Uma palavrinha sobre letramento
O termo letramento começou a ser utilizado no Brasil nos anos 1980, especialmente em círculos que tratavam do ensino inicial da língua materna, com o sentido de conhecimento sobre usos sociais da escrita. Por essa razão, letramento e alfabetização ficaram muito relacionados, não por serem sinônimos – se considerada a alfabetização no sentido estrito, como processo de compreensão da correspondência letra-som –, e sim por dizerem respeito à escrita.
Luiz Antônio Marcuschi* apresenta uma definição que se aproxima desse sentido de conhecimento sobre os usos sociais da escrita, predominante na época:
O letramento […] envolve as mais diversas práticas da escrita (nas suas variadas formas) na sociedade e pode ir desde uma apropriação mínima da escrita – tal como o indivíduo que é analfabeto […], mas identifica o valor do dinheiro, identifica o ônibus que deve tomar, consegue fazer cálculos complexos, sabe distinguir as mercadorias pelas marcas etc., mas não escreve cartas nem lê jornal regularmente – até uma apropriação profunda, como no caso do indivíduo que desenvolve tratados de Filosofia e Matemática ou escreve romances.
Com o tempo, a palavra letramento foi adquirindo outros sentidos, passando a nomear também o uso do conhecimento da língua para ler e escrever adequadamente. Esse sentido é diferente do que atribui Marcuschi (e outros autores), pois diz respeito a níveis mais elaborados de utilização da escrita – e não a práticas que podem revelar também uma apropriação mínima, como ele exemplifica.
E o conceito migrou também para outras áreas curriculares além da Língua Portuguesa, passando a ser comum hoje a expressão letramento nas diferentes áreas. Nesse caso, adquiriu dois sentidos diferentes: de uso do conhecimento relacionado à cada disciplina e de uso adequado do conhecimento da língua nas situações em que é preciso ler e escrever nas diferentes disciplinas. Ou seja, como habilidade de utilizar o conhecimento relacionado especificamente ao componente curricular ou como habilidade progressiva de leitura e escrita.
Existem outros sentidos ainda – como letramento digital, letramento científico etc. – que dizem respeito a âmbitos que extrapolam a escrita, e também o currículo escolar, referindo-se ao uso adequado do conhecimento em cada caso.
A palavra foi ganhando uma perspectiva plural, e hoje já se fala em letramentos, para dar conta dos diferentes processos e práticas de letramento.
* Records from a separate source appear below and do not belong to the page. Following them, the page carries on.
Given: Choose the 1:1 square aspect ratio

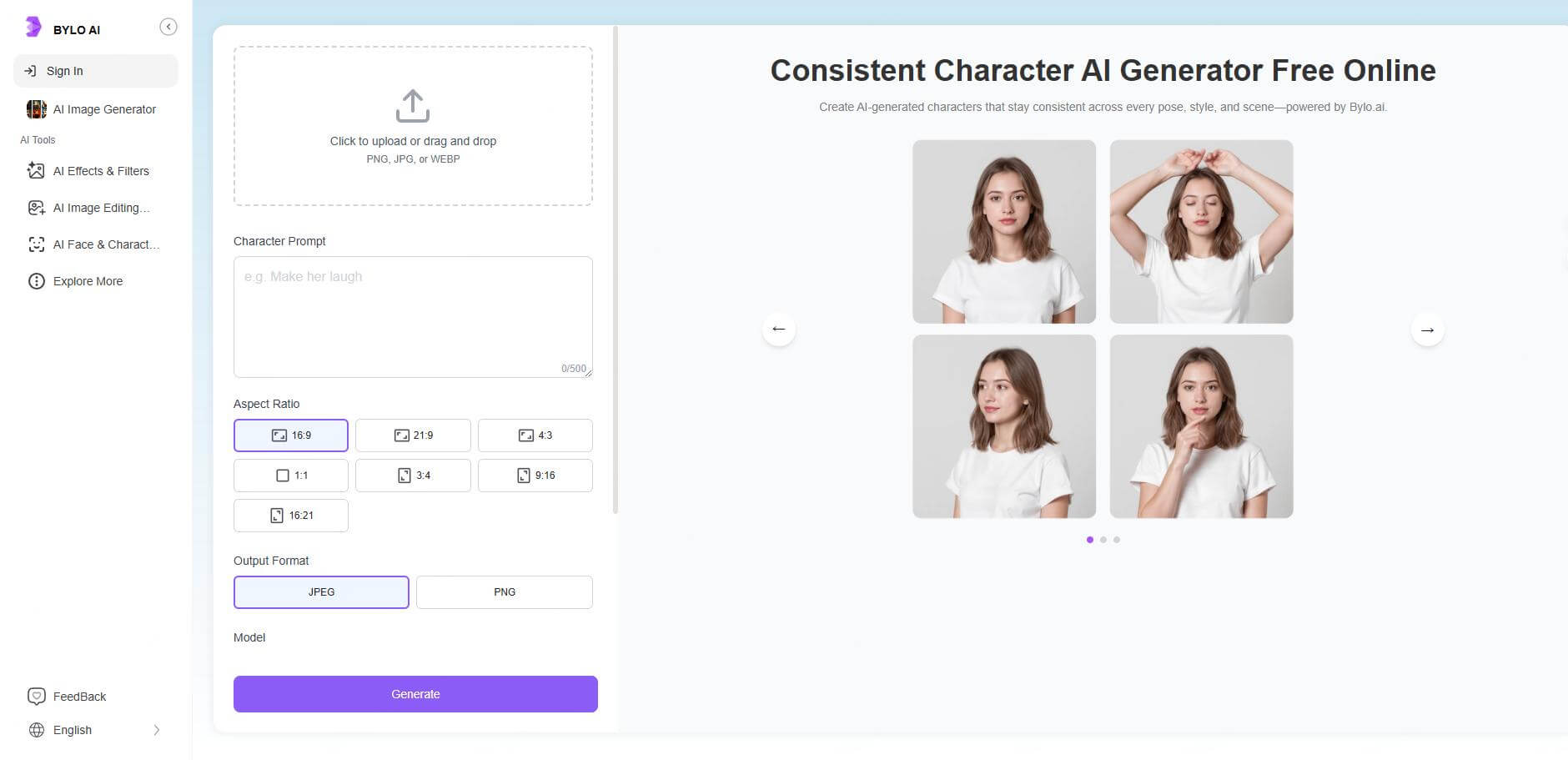Looking at the screenshot, I should pos(291,476).
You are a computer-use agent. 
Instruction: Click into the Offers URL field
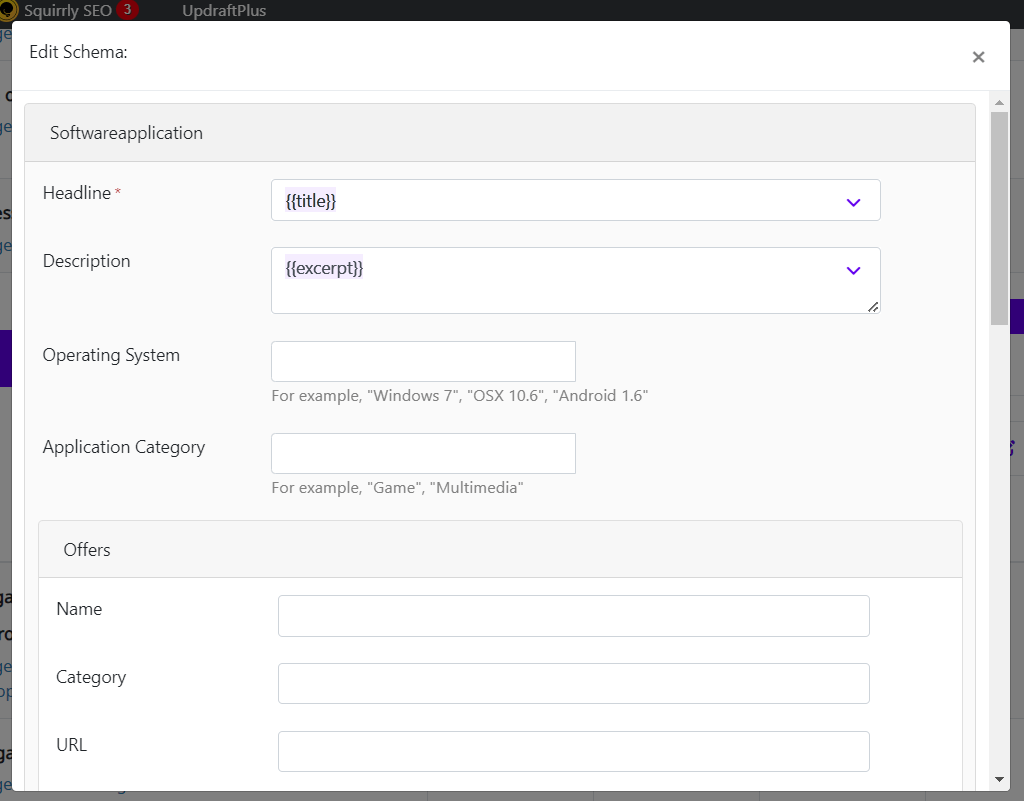pyautogui.click(x=573, y=751)
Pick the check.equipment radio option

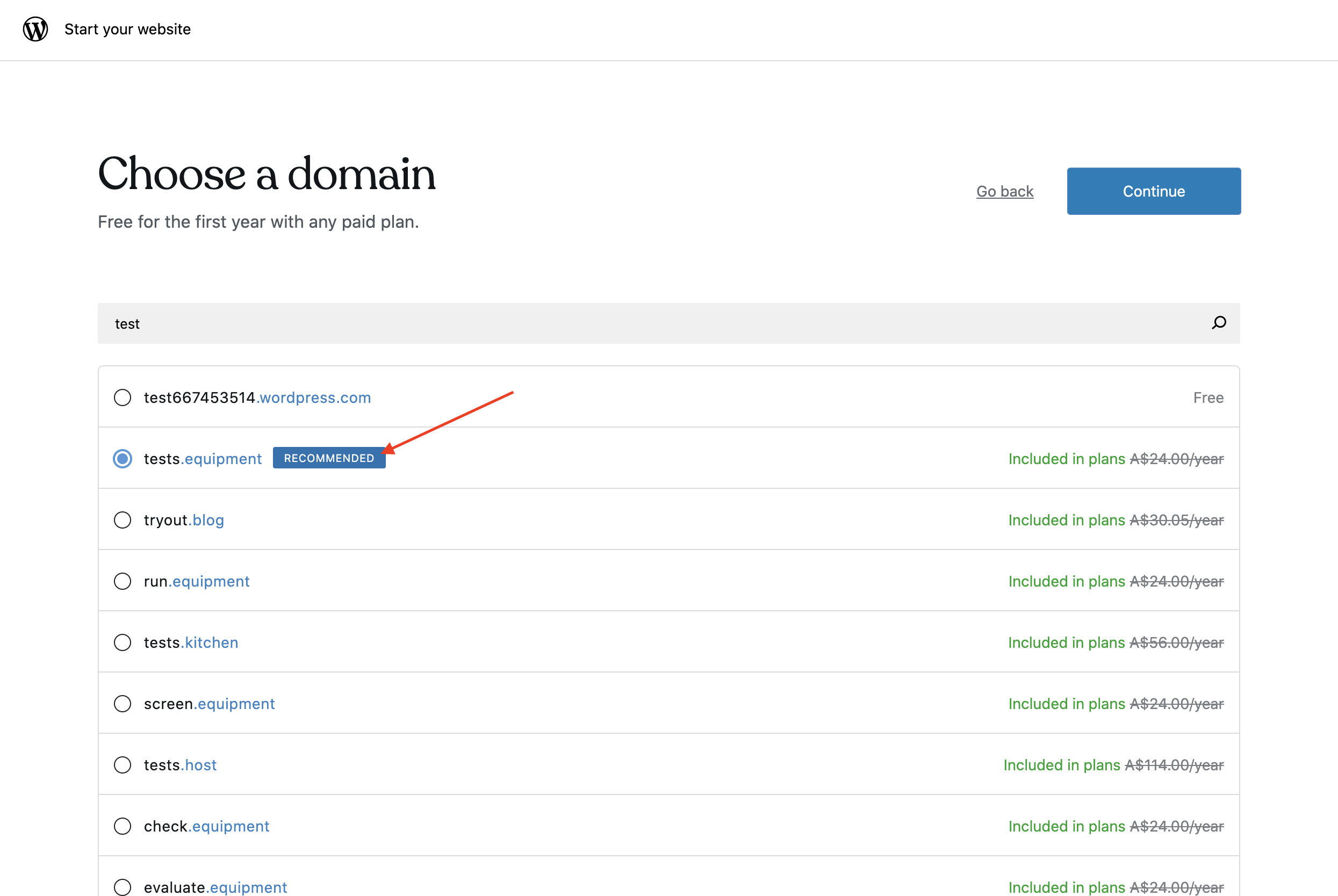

Mas, a despeito das variações, os sentidos parecem ter ficado mais identificados com a ideia de uso proficiente, diferente do conceito que conhecemos na década de 1980 – que não dizia respeito à escola nem à proficiência no uso da escrita e de outros saberes – e que foi muito útil para expandir nossa compreensão das questões envolvidas na aprendizagem da escrita.
Não será demais, portanto, ao falar de letramento, explicitar do que exatamente se está falando, para evitar incompreensões desnecessárias, que em nada contribuem com o diálogo sobre temas que nos são tão caros.
Rosaura Soligo
* Gêneros textuais: definição e funcionalidade. In: MARCUSCHI, Luiz Antônio. Da fala para a escrita: atividades de retextualização. 8. Ed. São Paulo: Cortez, 2007.
=> A ideia de escrever este texto surgiu quando, em 2015, a Revista Educação publicou a matéria Entenda por que o letramento precoce pode ser prejudicial, cujo título revela um erro conceitual grave se considerarmos que o letramento está relacionado ao conhecimento sobre usos sociais da escrita e ao uso possível (mínimo que seja) do conhecimento sobre a escrita. Desse ponto de vista, a expressão “letramento precoce” é a afirmação de um equívoco, a espalhar mal entendidos, porque jamais será precoce o conhecimento sobre usos sociais da escrita assim como jamais será precoce o uso, possível a cada um, do conhecimento sobre a escrita. Uma criança de três anos, que sabe que os livros são portadores de histórias e que ao manuseá-lo passa o dedinho da esquerda para a direita, é uma criança letrada. Da mesma forma é letrado o analfabeto a que Luiz Antônio Marcuschi se refere. Cada qual apresenta o nível de letramento que lhe foi possível até então.